El anciano lo miró con calma, sus ojos reflejaban años de batallas y silencios. Apoyó una mano sobre el hombro del muchacho y respondió:

—La Luz estará donde más la necesiten, pero recuerda esto: no somos esclavos de reyes… somos sirvientes de los inocentes y los abandonados.

Te recogí a la edad de diez años… y en estos seis largos años has aprendido a escuchar la Luz, a blandir tu martillo con honor. Eres uno de los miembros más jóvenes de nuestra hermandad…

No temas.

La Luz te protegerá, mi joven aprendiz.

Las palabras del maestro no sólo calmaron su corazón, sino que también encendieron una nueva llama en su interior. La guerra se acercaba. El destino no perdona…
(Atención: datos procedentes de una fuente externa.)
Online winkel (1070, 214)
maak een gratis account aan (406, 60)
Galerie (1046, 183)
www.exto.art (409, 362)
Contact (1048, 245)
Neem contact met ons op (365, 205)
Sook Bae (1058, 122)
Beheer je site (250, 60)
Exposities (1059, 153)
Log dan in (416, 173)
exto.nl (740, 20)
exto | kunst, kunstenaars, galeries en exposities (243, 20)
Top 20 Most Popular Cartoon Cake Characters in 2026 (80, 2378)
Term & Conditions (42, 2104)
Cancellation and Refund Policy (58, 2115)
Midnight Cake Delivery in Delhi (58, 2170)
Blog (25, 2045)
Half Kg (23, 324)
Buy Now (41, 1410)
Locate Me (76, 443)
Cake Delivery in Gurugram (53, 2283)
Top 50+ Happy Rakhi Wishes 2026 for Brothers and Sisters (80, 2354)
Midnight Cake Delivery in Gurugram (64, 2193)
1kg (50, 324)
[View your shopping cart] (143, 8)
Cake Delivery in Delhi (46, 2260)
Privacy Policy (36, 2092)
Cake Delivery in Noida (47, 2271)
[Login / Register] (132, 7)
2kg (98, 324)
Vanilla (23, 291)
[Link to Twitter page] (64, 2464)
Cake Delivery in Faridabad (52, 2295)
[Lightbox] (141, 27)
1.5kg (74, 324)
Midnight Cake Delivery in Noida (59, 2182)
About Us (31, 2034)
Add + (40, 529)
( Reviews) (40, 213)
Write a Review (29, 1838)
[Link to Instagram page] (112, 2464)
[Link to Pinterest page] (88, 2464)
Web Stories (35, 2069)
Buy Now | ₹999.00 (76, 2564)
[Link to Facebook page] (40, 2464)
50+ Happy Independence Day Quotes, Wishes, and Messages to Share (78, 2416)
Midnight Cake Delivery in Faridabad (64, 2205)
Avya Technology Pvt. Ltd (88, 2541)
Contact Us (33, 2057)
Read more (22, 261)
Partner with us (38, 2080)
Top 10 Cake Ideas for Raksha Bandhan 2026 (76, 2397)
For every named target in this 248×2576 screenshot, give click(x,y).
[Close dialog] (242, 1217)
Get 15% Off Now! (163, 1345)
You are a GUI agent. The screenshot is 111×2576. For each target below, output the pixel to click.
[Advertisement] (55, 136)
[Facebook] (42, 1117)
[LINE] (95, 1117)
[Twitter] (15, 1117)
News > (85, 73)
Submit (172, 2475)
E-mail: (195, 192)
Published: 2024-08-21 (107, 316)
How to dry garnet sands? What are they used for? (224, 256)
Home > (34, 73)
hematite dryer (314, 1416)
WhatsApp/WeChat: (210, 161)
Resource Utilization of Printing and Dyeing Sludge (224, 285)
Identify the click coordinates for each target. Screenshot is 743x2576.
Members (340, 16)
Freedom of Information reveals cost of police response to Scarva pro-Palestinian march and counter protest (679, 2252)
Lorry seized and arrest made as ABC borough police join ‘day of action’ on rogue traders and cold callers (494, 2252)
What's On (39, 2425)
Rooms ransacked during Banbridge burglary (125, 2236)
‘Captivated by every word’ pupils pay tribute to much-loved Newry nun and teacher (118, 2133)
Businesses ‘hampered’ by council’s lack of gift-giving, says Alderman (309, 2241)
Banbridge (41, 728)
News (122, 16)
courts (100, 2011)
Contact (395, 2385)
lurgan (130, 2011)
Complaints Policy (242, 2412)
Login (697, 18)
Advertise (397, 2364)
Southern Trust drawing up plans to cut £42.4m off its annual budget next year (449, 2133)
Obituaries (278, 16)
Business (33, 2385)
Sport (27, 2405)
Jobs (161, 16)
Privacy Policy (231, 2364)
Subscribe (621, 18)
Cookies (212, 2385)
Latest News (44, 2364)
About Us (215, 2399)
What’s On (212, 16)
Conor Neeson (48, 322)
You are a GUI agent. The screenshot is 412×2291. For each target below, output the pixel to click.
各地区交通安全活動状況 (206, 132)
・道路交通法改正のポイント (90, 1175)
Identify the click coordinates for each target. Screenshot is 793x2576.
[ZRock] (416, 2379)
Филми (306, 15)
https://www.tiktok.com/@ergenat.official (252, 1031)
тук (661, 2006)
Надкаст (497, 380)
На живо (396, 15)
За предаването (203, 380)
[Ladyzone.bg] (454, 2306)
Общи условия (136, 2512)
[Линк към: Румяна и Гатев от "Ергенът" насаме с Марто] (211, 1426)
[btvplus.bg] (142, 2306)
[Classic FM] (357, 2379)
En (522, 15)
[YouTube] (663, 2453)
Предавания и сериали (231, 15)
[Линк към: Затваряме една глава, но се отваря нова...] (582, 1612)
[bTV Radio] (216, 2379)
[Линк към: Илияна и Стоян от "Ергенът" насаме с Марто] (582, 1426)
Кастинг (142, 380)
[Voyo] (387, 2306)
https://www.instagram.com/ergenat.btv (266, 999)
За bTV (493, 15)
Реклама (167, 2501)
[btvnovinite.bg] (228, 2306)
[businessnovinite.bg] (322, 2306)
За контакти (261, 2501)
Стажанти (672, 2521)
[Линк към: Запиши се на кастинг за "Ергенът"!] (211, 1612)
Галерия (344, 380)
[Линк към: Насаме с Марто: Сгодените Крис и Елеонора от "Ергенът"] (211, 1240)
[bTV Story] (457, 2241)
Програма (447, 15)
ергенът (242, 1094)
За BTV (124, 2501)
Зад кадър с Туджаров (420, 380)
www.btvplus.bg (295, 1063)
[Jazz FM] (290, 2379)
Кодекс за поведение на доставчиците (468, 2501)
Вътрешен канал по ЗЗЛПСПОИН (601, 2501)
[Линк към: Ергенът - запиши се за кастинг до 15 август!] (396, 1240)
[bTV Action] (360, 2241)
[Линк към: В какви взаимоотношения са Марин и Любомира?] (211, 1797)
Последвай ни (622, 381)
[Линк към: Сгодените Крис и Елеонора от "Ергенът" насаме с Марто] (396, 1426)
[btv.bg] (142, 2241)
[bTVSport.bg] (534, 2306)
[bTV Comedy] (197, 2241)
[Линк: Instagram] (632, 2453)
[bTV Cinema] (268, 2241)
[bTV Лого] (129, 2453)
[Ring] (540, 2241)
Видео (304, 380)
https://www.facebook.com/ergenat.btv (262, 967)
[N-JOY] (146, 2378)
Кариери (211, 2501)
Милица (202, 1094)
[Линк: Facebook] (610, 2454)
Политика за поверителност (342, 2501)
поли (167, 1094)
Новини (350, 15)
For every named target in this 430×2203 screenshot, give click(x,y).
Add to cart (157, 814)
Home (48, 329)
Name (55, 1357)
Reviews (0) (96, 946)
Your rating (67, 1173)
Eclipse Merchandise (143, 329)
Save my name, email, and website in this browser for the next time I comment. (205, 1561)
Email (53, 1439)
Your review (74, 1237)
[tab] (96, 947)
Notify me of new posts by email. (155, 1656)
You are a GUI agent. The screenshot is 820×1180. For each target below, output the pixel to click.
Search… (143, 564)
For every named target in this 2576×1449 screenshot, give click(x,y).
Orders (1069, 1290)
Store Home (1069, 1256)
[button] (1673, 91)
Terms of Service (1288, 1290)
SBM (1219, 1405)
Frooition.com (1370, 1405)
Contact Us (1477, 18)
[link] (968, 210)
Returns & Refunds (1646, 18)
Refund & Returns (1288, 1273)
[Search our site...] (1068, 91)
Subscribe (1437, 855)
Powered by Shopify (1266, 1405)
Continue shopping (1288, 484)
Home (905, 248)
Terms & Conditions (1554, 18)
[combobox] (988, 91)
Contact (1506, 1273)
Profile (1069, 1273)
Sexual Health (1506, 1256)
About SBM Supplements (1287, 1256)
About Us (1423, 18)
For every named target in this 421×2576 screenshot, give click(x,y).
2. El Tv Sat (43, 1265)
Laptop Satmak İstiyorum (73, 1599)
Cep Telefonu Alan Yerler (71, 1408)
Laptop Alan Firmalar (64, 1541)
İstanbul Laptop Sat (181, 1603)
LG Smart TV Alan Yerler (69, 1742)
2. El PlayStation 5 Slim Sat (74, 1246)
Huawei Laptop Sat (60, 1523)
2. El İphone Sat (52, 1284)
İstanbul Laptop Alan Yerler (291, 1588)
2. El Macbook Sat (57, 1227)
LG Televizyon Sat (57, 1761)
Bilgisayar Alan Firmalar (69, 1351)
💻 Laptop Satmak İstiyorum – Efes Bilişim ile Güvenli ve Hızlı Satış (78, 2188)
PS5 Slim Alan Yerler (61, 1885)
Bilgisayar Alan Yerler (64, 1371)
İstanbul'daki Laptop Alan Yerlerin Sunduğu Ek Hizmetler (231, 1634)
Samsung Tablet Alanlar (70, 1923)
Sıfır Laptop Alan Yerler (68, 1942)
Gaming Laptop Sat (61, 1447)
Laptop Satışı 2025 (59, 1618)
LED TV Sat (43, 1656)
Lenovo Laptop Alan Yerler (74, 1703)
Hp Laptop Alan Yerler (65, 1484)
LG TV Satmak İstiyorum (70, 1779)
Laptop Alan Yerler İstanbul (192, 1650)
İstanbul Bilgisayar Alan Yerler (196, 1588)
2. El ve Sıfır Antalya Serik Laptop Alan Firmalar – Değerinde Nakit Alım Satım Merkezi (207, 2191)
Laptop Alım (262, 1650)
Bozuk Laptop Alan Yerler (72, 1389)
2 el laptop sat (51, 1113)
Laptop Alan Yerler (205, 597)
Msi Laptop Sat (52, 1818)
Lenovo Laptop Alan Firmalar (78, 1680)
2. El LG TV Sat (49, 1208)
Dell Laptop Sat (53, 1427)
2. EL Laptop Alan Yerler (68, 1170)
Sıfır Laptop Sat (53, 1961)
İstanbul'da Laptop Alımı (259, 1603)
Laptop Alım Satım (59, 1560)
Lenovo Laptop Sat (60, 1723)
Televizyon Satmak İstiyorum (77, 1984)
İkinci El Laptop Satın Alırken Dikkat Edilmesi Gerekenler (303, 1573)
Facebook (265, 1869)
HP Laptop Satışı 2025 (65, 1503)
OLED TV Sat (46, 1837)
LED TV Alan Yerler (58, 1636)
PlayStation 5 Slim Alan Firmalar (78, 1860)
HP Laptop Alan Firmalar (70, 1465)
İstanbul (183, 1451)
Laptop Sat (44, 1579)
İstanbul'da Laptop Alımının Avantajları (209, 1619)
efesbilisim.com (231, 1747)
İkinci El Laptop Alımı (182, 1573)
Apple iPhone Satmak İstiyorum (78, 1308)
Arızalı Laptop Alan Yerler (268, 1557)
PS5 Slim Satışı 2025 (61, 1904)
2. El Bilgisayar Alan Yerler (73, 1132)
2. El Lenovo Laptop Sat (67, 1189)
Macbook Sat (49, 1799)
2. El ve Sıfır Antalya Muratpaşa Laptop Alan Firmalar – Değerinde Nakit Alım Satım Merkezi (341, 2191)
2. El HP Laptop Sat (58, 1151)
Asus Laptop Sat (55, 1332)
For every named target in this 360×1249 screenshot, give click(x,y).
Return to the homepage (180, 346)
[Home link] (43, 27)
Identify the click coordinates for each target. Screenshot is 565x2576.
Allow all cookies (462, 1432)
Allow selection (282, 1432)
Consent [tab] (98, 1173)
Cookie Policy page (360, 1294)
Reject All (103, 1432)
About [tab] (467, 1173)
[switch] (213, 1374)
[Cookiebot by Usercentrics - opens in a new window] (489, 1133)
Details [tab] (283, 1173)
Pero él no sería un niño más atrapado en la oscuridad. Esta vez, estaría listo para iluminarla.

Mientras tanto, en las entrañas de la capital, otro joven entrenaba bajo un manto distinto. El muchacho, una sombra afilada por el hambre y la pérdida, vivía entre callejones y tejados bajo la tutela del Rey de los Asesinos.

Una noche, el muchacho preguntó:

—Cuando comience la guerra, ¿para quién lucharemos? ¿Para esos gordos vestidos de seda o para el mejor postor?

El rey le respondió desde las alturas:

—Lucharemos para el mejor postor… y ese es el pueblo. No te confundas. En seis años has perfeccionado tu don. Pero sigues siendo un niño. Pelearás sólo en las guerras que yo diga.

Ambos jóvenes habían crecido… pero en mundos distintos. Uno en la luz, el otro en la sombra. El destino no tardaría en cruzar sus caminos.